BAGHDAD, Iraq - Three U.S. airmen died Sunday in a car bombing in Baghdad -- among at least 17 people killed in violence across Iraq as Iraqi troops launched a fresh battle to oust militias and pacify the capital.
The sectarian attacks continued despite the major drive to tame Baghdad. The Iraqi army reported killing 30 militants late Saturday in a Sunni insurgent stronghold in the center of the city, just to the north of the heavily fortified Green Zone.
Prime Minister Nouri al-Maliki, speaking only hours earlier at a ceremony marking the 85th anniversary of the Iraqi army, announced his intention for the relentless and open-ended bid to crush militant fighters bedeviling Baghdad.
Hassan al-Suneid, a key aid and member of al-Maliki's Dawa Party, said the Iraqi leader had committed 20,000 soldiers to the operation that would call upon American troops and airpower only when needed.
A car bomb in Baghdad on Sunday killed the three airmen assigned to the 447th Expeditionary Civil Engineer Squadron's Explosive Ordnance Division, the U.S. military said. A soldier died Saturday after coming under fire in the capital, and another soldier died Friday from combat wounds sustained in Iraq's volatile western Anbar province.
With the deaths, at least 3,011 members of the U.S. military have died since the beginning of the Iraq war in March 2003, according to an Associated Press count.
Among Sunday's attacks:
- A barrage of mortars killed four civilians and wounded five others in central Baghdad after a roadside bomb missed an Iraqi police patrol and killed two pedestrians, police said.
- Gunmen drove through a marketplace in southwestern Baghdad, spraying bullets into food and clothing stalls and killing three Sunni Muslim shopkeepers, a police officer said on condition of anonymity because he was not authorized to speak to the media. Another drive-by shooting targeted four guards for the Iraqi Finance Ministry, killing one of them.
- In Mahaweel, about 35 miles south of Baghdad, gunmen killed a Shiite cleric and his son as they were heading to a nearby Shiite shrine, police said.
- Attackers shot dead a Defense Ministry employee on his way to work south of Baghdad, and a provincial councilman was injured in an assassination attempt in Hillah. Police said a parked car bomb killed a woman and wounded 13 people in an outdoor market in the same city, about 60 miles south of Baghdad.
On Saturday, a stern al-Maliki told the nation the Iraqi army operation in Baghdad would continue "until all goals are achieved and security is ensured for all citizens."
"We are fully aware that implementing the plan will lead to some harassment for all beloved Baghdad residents, but we are confident they fully understand the brutal terrorist assault we all face."

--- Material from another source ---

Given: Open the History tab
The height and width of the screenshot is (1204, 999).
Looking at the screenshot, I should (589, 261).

State television said eight militants, including five Sudanese fighters, were captured Saturday in the battle near Haifa Street, a Sunni insurgent stronghold on the west bank of the Tigris, where police reported finding the bodies of 27 torture victims dumped earlier in the day.

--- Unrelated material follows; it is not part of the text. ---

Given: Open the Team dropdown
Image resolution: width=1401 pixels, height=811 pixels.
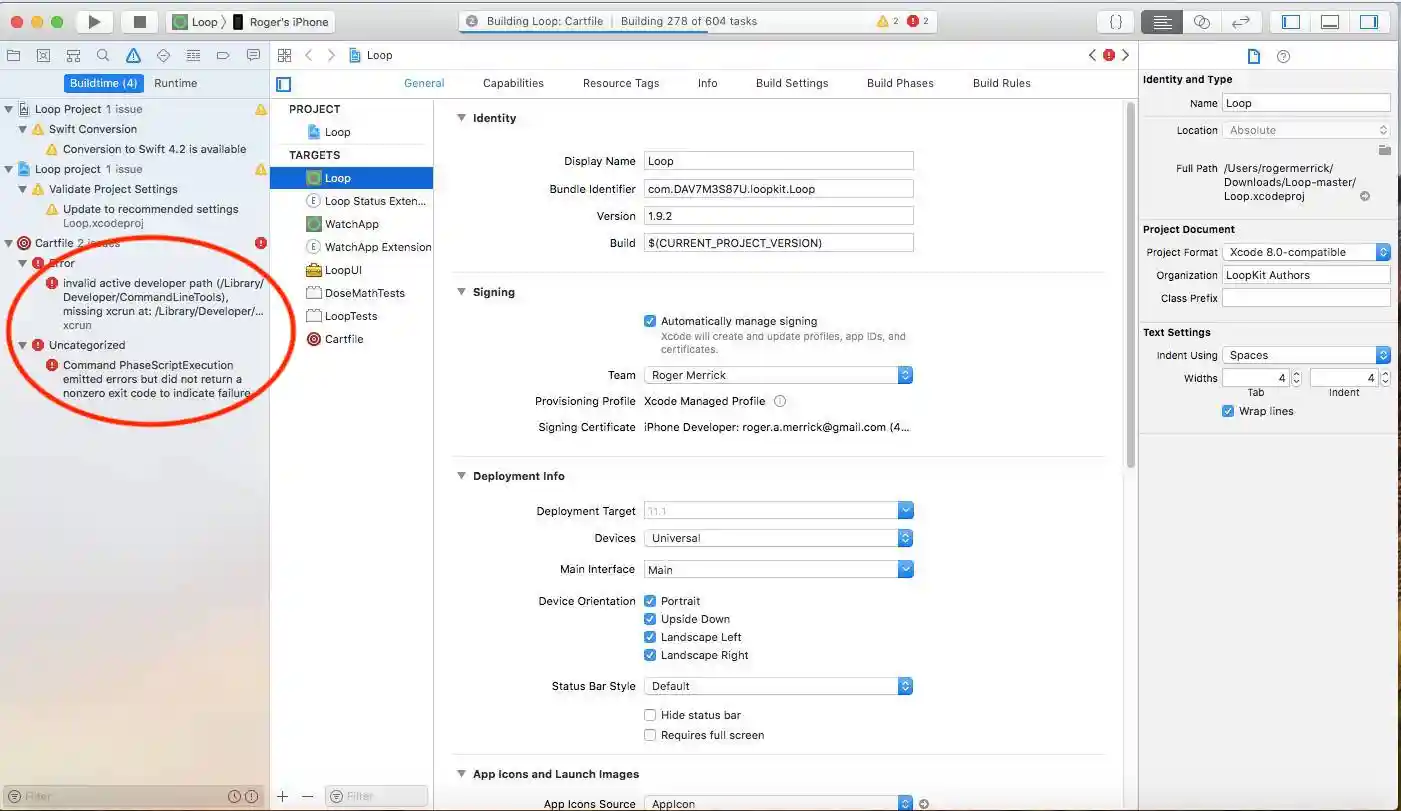Looking at the screenshot, I should point(778,375).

Al-Suneid, who is also a member of parliament, said the new drive to free Baghdad from the grip of sectarian violence would focus initially on Sunni insurgent strongholds in western Baghdad.

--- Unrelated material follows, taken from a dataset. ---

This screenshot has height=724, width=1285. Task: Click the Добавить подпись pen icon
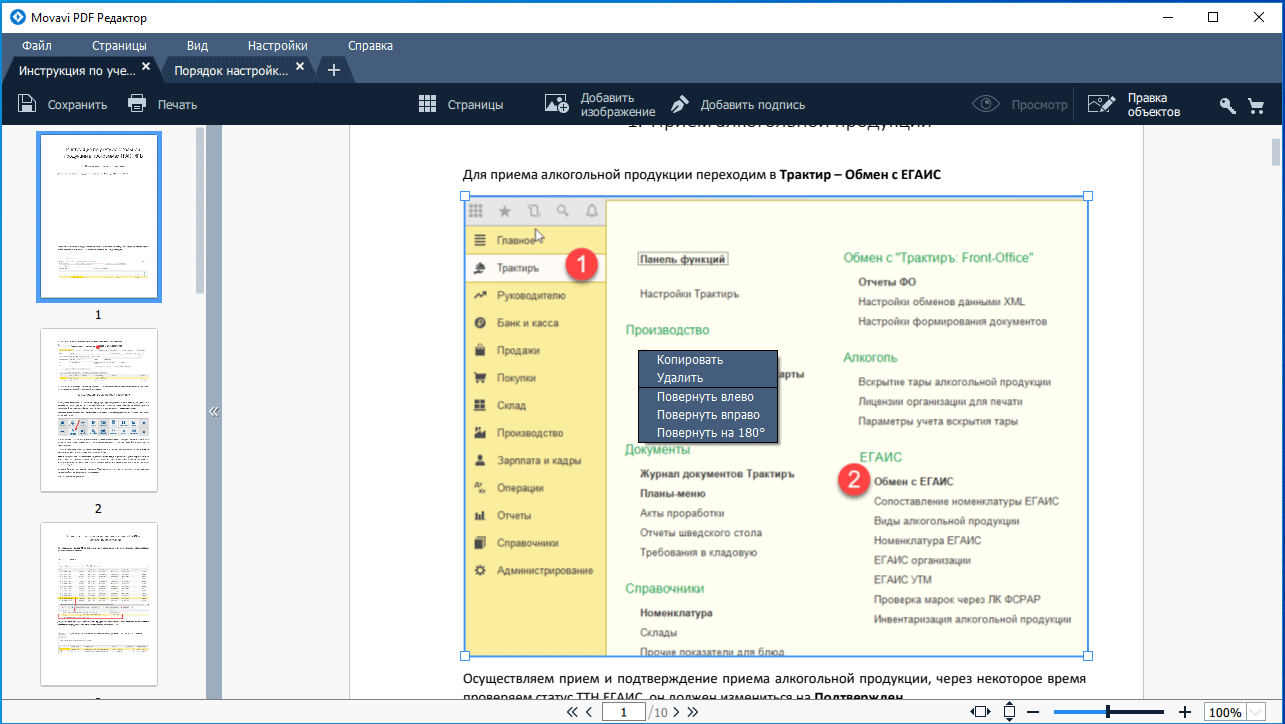tap(680, 104)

Sunnis were likely to cry foul, given that a large measure of today's violence in Baghdad is the work of Shiite militias, loyal to al-Maliki's key political backer, Muqtada al-Sadr.
Also Sunday, the U.S. military announced that 88 suspects were captured in American and Iraqi raids last week, and a weapons cache used for assembling improvised explosive devices was destroyed. Sixty-nine of those suspects were released after questioning, the military said in a statement.